To maximize savings potential, biosimilars must be able to compete on volume in a robust and open marketplace. Unfortunately, brand-name manufacturers increasingly take action to extend their government-granted monopolies even after a competing product is supposed to be available. Here are some examples of manoeuvres that have been deployed:
- Threatening to remove the significant rebates provided to payers, unless the competitive biosimilar is excluded from coverage
- “Stacked” (also known as “bundled”) rebates that involve the manufacturer of the brand product withdrawing rebates on a basket of products in the event that the contracted entity utilizes a biosimilar in place of its product.
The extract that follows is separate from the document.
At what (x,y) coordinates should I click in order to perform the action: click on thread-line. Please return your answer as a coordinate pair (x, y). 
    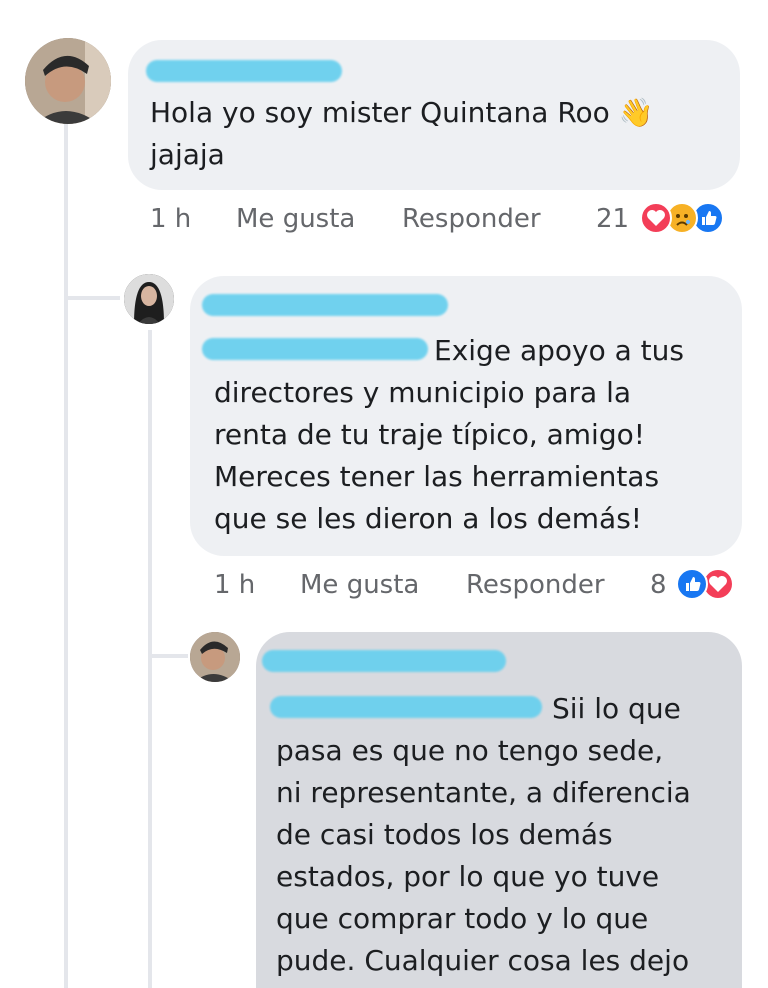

The latter tactic is the subject of a lawsuit over Johnson & Johnson’s infliximab (Remicade), which involves denying patients access to Pfizer’s Inflectra. This bellwether case will have a major impact on whether biosimilars can and will be able to compete on a level playing field in the US market, as they currently do in Europe.
Biosimilars represent a paradigm shift in the pharmaceutical industry, and some parties are still playing catch-up. We need to include providers, pharmacists, patient groups, and health plans in the burgeoning dialogue about the possibilities and opportunities. Education efforts face a major roadblock in the form of misinformation campaigns promulgated by some biologic manufacturers and their surrogates seeking to sow seeds of doubt regarding the safety and efficacy of biosimilars. Pfizer highlighted these campaigns in a recent Citizen Petition submitted to the FDA. However, as stakeholders gain confidence in biosimilars we hope to witness increased uptake throughout the health care sector.
There also must be education around the true meaning of an “interchangeability” designation, as we have heard many times that stakeholders are “waiting” for interchangeable biosimilars to embrace utilizing these affordable medicines. To be clear, an FDA-approved biosimilar has no clinically meaningful differences from the reference biologic. The separate FDA designation of interchangeability is not material to the safety and efficacy profile of an approved biosimilar and has no bearing on the quality of the medicine. Many manufacturers will see no business reason to invest in the costly and time-consuming pursuit of this designation, nor should stakeholders wait to help patients reap savings from FDA-approved biosimilars.
Biosimilars are finally here in the United States, but we all have to collaborate to help them gain ground. Stakeholders have every incentive to find ways to address the approval, competition and education challenges faced by the biosimilars industry, but most important is the opportunity to improve the health of American patients.